While influenced by the Colonial Revival Movement and by other collectors, Alice T. Miner was a sophisticated collector in her own right. She embraced the decorative arts – ceramics, furniture, textiles, and glass. Her collecting did not stop with objects of everyday life, however. The museum also holds smaller collections of beautiful objects and art. Alice acquired her Japanese woodblock prints in the 1920s through her friend Emma B. Hodge. Her friend Frank W. Gunsaulus advised Alice in collecting some wonderful books and manuscripts.

Frank W. Gunsaulus (Left) and Emma B. Hodge (2nd from Right) at Heart's Delight Farm ca. 1917

Over the past few years the connections between Alice and her friends Emma B. Hodge and Frank W. Gunsaulus have become clearer to those of us researching the museum collection. Dr. Gunsaulus, a Presbyterian minister, was a collector of woven coverlets, Japanese prints, rare books and manuscripts. His daughter, Helen C. Gunsaulus, was Curator of the Buckingham collection of Japanese prints at The Art Institute in Chicago. Emma B. Hodge was a collector of pottery, quilts, Valentines, samplers, paintings and Japanese woodblock prints. Their common interests are revealed as we learn more about these Chicago friends. The strongest threads between them lay in their embrace of the Colonial Revival and Arts & Crafts Movements, as well as their many connections to The Chicago Art Institute.

Helen Gunsaulus (Right) and Friends at Heart's Delight Farm, 1917

Here in Chazy, Alice is remembered as she appeared in the 1940s – an elderly woman who stayed close to home. Viewing her entire life and collection from this perspective can limit one’s appreciation of the scope of her experience, however. As evidenced in our archives of travel photos, letters and postcards from around the world, Alice T. Miner traveled far and wide in her lifetime. Yes, she ventured across frozen Lake Champlain on collecting trips with her friends, yet she also journeyed widely across the United States and throughout Europe.

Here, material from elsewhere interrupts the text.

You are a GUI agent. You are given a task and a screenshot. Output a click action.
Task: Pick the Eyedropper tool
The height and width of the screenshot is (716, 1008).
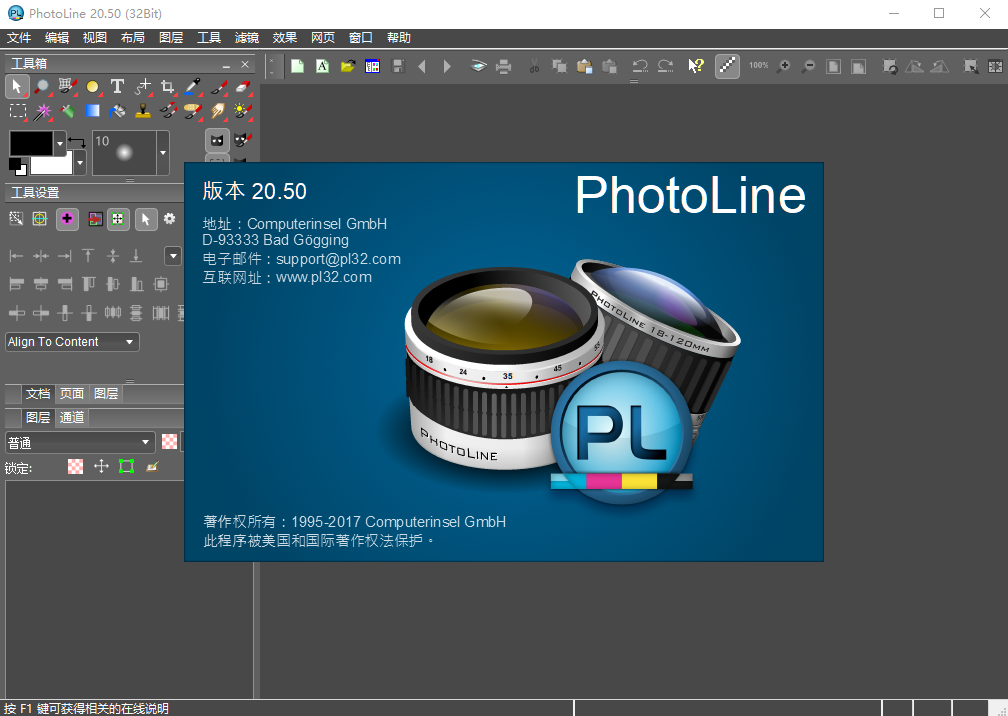tap(192, 87)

The influence and aesthetic for her collection came primarily from her other home, Chicago, not merely through buying furniture from the neighbor’s old barn. This influence is what you will see when you tour The Alice T. Miner Museum, for within these walls is an eclectic collection of wonderful depth and substance!

Alice T. Miner ca. 1895

1 comment:

  1. Amanda,

    The blog is a wonderful idea. It make the Alice feel like a family affair. Even more thrilling is your intimate and creative way of presenting the museum and all that it embodies.